Rewrite the rows below, replacing each "dropdown" with "drop-down" and leaving everything else unchanged.
···
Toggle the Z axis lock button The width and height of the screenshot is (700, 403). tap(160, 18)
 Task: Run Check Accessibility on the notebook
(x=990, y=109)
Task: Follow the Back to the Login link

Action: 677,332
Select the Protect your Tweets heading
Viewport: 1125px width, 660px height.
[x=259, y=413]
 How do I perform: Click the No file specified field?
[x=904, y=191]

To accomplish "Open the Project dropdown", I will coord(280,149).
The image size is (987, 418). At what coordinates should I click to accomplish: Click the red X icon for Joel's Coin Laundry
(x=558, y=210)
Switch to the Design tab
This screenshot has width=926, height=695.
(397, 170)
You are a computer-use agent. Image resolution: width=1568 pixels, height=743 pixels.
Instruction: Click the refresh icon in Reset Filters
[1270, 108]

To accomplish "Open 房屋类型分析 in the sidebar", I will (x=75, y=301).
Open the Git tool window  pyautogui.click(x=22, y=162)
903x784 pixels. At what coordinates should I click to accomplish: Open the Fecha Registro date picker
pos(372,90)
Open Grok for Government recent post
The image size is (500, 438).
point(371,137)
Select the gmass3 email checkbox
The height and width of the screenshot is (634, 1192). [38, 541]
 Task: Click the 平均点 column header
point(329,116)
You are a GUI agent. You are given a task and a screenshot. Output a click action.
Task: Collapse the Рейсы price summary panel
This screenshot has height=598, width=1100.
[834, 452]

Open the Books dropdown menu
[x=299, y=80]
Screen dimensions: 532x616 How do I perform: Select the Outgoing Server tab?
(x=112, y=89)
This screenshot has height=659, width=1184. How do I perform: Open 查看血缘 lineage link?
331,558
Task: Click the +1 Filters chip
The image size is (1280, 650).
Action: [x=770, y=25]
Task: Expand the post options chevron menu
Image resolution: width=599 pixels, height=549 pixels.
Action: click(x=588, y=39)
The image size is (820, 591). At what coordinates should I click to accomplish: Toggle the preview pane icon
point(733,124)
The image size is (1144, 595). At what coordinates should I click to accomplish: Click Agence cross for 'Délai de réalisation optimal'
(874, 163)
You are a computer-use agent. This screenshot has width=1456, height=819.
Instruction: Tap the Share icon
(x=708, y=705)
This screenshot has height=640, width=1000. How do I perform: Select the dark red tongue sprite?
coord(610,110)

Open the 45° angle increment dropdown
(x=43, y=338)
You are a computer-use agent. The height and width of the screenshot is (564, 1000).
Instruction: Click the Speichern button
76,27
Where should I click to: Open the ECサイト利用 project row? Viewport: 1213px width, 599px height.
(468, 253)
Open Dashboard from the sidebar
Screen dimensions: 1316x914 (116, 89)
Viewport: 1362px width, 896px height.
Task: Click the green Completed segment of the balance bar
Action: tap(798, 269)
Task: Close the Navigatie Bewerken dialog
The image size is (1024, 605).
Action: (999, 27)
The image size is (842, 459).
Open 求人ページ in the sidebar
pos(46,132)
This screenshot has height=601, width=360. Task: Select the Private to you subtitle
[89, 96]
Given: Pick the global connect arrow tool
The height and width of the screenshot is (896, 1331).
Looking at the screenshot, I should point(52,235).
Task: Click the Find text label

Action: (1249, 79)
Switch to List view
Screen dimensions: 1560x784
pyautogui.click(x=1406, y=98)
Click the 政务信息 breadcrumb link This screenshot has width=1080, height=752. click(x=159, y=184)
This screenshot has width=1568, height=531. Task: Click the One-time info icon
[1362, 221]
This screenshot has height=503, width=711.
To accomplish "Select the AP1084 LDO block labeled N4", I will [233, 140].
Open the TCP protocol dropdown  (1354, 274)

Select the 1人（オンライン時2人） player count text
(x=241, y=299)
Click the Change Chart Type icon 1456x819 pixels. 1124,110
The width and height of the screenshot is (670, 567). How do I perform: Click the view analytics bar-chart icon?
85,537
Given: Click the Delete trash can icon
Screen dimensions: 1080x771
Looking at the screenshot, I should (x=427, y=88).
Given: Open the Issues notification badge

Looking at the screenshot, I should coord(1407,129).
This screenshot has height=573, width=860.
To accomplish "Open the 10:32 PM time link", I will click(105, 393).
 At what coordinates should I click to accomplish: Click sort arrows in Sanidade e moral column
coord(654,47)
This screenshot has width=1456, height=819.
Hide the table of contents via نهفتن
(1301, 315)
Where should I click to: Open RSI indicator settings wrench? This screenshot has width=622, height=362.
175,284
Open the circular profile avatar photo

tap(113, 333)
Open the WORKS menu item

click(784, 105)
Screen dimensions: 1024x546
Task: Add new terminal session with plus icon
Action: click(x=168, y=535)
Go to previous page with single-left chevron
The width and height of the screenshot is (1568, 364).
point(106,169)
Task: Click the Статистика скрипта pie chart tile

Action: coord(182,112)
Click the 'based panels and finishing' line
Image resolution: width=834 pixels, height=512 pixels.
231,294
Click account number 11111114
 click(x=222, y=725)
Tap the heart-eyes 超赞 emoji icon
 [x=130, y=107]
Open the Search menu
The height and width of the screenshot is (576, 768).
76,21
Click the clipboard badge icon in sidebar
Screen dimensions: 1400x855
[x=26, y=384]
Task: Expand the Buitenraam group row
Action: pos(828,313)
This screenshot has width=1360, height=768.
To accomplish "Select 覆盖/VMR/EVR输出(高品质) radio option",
···
FULL ANSWER:
Toggle the Z axis lock button The width and height of the screenshot is (700, 403). tap(160, 18)
 Task: Run Check Accessibility on the notebook
(x=990, y=109)
Task: Follow the Back to the Login link

Action: 677,332
Select the Protect your Tweets heading
Viewport: 1125px width, 660px height.
[x=259, y=413]
 How do I perform: Click the No file specified field?
[x=904, y=191]

To accomplish "Open the Project drop-down", I will coord(280,149).
The image size is (987, 418). At what coordinates should I click to accomplish: Click the red X icon for Joel's Coin Laundry
(x=558, y=210)
Switch to the Design tab
This screenshot has width=926, height=695.
(397, 170)
You are a computer-use agent. Image resolution: width=1568 pixels, height=743 pixels.
Instruction: Click the refresh icon in Reset Filters
[1270, 108]

To accomplish "Open 房屋类型分析 in the sidebar", I will (x=75, y=301).
Open the Git tool window  pyautogui.click(x=22, y=162)
903x784 pixels. At what coordinates should I click to accomplish: Open the Fecha Registro date picker
pos(372,90)
Open Grok for Government recent post
The image size is (500, 438).
point(371,137)
Select the gmass3 email checkbox
The height and width of the screenshot is (634, 1192). [38, 541]
 Task: Click the 平均点 column header
point(329,116)
You are a GUI agent. You are given a task and a screenshot. Output a click action.
Task: Collapse the Рейсы price summary panel
This screenshot has height=598, width=1100.
[834, 452]

Open the Books drop-down menu
[x=299, y=80]
Screen dimensions: 532x616 How do I perform: Select the Outgoing Server tab?
(x=112, y=89)
This screenshot has height=659, width=1184. How do I perform: Open 查看血缘 lineage link?
331,558
Task: Click the +1 Filters chip
The image size is (1280, 650).
Action: [x=770, y=25]
Task: Expand the post options chevron menu
Image resolution: width=599 pixels, height=549 pixels.
Action: click(x=588, y=39)
The image size is (820, 591). At what coordinates should I click to accomplish: Toggle the preview pane icon
point(733,124)
The image size is (1144, 595). At what coordinates should I click to accomplish: Click Agence cross for 'Délai de réalisation optimal'
(874, 163)
You are a computer-use agent. This screenshot has width=1456, height=819.
Instruction: Tap the Share icon
(x=708, y=705)
This screenshot has height=640, width=1000. How do I perform: Select the dark red tongue sprite?
coord(610,110)

Open the 45° angle increment drop-down
(x=43, y=338)
You are a computer-use agent. The height and width of the screenshot is (564, 1000).
Instruction: Click the Speichern button
76,27
Where should I click to: Open the ECサイト利用 project row? Viewport: 1213px width, 599px height.
(468, 253)
Open Dashboard from the sidebar
Screen dimensions: 1316x914 (116, 89)
Viewport: 1362px width, 896px height.
Task: Click the green Completed segment of the balance bar
Action: tap(798, 269)
Task: Close the Navigatie Bewerken dialog
The image size is (1024, 605).
Action: (999, 27)
The image size is (842, 459).
Open 求人ページ in the sidebar
pos(46,132)
This screenshot has height=601, width=360. Task: Select the Private to you subtitle
[89, 96]
Given: Pick the global connect arrow tool
The height and width of the screenshot is (896, 1331).
Looking at the screenshot, I should point(52,235).
Task: Click the Find text label

Action: (1249, 79)
Switch to List view
Screen dimensions: 1560x784
pyautogui.click(x=1406, y=98)
Click the 政务信息 breadcrumb link This screenshot has width=1080, height=752. click(x=159, y=184)
This screenshot has width=1568, height=531. Task: Click the One-time info icon
[1362, 221]
This screenshot has height=503, width=711.
To accomplish "Select the AP1084 LDO block labeled N4", I will [233, 140].
Open the TCP protocol drop-down  (1354, 274)

Select the 1人（オンライン時2人） player count text
(x=241, y=299)
Click the Change Chart Type icon 1456x819 pixels. 1124,110
The width and height of the screenshot is (670, 567). How do I perform: Click the view analytics bar-chart icon?
85,537
Given: Click the Delete trash can icon
Screen dimensions: 1080x771
Looking at the screenshot, I should (x=427, y=88).
Given: Open the Issues notification badge

Looking at the screenshot, I should coord(1407,129).
This screenshot has height=573, width=860.
To accomplish "Open the 10:32 PM time link", I will click(105, 393).
 At what coordinates should I click to accomplish: Click sort arrows in Sanidade e moral column
coord(654,47)
This screenshot has width=1456, height=819.
Hide the table of contents via نهفتن
(1301, 315)
Where should I click to: Open RSI indicator settings wrench? This screenshot has width=622, height=362.
175,284
Open the circular profile avatar photo

tap(113, 333)
Open the WORKS menu item

click(784, 105)
Screen dimensions: 1024x546
Task: Add new terminal session with plus icon
Action: click(x=168, y=535)
Go to previous page with single-left chevron
The width and height of the screenshot is (1568, 364).
point(106,169)
Task: Click the Статистика скрипта pie chart tile

Action: coord(182,112)
Click the 'based panels and finishing' line
Image resolution: width=834 pixels, height=512 pixels.
231,294
Click account number 11111114
 click(x=222, y=725)
Tap the heart-eyes 超赞 emoji icon
 [x=130, y=107]
Open the Search menu
The height and width of the screenshot is (576, 768).
76,21
Click the clipboard badge icon in sidebar
Screen dimensions: 1400x855
[x=26, y=384]
Task: Expand the Buitenraam group row
Action: pos(828,313)
This screenshot has width=1360, height=768.
To accomplish "Select 覆盖/VMR/EVR输出(高品质) radio option",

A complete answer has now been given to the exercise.